**** DATA FOR THIS EXERCISE
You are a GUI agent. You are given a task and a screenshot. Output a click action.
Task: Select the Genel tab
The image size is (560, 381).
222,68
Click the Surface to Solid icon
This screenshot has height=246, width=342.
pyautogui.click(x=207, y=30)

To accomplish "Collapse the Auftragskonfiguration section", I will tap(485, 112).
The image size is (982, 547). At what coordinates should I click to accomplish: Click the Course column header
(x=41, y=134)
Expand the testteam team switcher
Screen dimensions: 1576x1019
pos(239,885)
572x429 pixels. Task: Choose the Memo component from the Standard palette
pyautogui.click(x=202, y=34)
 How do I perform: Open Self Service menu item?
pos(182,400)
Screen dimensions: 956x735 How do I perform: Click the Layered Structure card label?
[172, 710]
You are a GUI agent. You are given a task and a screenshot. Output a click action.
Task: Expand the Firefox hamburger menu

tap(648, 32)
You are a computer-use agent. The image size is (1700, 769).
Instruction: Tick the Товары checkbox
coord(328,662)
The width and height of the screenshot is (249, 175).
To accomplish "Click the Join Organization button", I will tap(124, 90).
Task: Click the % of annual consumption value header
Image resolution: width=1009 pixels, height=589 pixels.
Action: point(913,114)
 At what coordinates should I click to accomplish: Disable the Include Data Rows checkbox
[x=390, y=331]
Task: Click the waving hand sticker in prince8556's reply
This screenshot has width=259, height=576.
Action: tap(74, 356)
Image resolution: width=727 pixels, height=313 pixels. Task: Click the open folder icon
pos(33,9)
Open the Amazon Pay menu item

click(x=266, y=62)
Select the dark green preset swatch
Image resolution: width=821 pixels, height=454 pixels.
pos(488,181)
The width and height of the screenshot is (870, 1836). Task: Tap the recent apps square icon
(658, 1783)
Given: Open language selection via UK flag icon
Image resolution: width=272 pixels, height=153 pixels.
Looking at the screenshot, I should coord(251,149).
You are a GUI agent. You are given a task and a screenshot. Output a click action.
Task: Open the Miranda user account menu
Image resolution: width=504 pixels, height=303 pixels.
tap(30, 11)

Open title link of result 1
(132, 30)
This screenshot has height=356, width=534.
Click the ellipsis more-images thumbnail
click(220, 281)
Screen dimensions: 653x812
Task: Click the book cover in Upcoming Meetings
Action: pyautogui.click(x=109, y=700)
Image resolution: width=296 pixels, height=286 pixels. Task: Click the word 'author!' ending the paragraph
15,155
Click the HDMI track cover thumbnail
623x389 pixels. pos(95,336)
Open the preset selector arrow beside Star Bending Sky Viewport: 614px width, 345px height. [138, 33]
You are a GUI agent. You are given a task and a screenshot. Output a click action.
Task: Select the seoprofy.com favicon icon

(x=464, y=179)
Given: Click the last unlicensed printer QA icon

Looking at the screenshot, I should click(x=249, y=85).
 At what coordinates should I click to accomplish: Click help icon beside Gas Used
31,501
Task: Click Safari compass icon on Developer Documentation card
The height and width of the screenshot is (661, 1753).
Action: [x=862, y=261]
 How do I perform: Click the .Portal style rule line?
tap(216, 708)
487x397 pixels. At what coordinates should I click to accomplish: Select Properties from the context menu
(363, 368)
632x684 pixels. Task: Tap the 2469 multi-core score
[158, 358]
********
=== REQUIRED WORK ===
Please reproduce the records above exactly, beginning at the line that contains "Image resolution: width=727" and stopping after the line that contains "Open the preset".

=== CORRECT RESULT ===
Image resolution: width=727 pixels, height=313 pixels. Task: Click the open folder icon
pos(33,9)
Open the Amazon Pay menu item

click(x=266, y=62)
Select the dark green preset swatch
Image resolution: width=821 pixels, height=454 pixels.
pos(488,181)
The width and height of the screenshot is (870, 1836). Task: Tap the recent apps square icon
(658, 1783)
Given: Open language selection via UK flag icon
Image resolution: width=272 pixels, height=153 pixels.
Looking at the screenshot, I should coord(251,149).
You are a GUI agent. You are given a task and a screenshot. Output a click action.
Task: Open the Miranda user account menu
Image resolution: width=504 pixels, height=303 pixels.
tap(30, 11)

Open title link of result 1
(132, 30)
This screenshot has height=356, width=534.
Click the ellipsis more-images thumbnail
click(220, 281)
Screen dimensions: 653x812
Task: Click the book cover in Upcoming Meetings
Action: pyautogui.click(x=109, y=700)
Image resolution: width=296 pixels, height=286 pixels. Task: Click the word 'author!' ending the paragraph
15,155
Click the HDMI track cover thumbnail
623x389 pixels. pos(95,336)
Open the preset selector arrow beside Star Bending Sky Viewport: 614px width, 345px height. [138, 33]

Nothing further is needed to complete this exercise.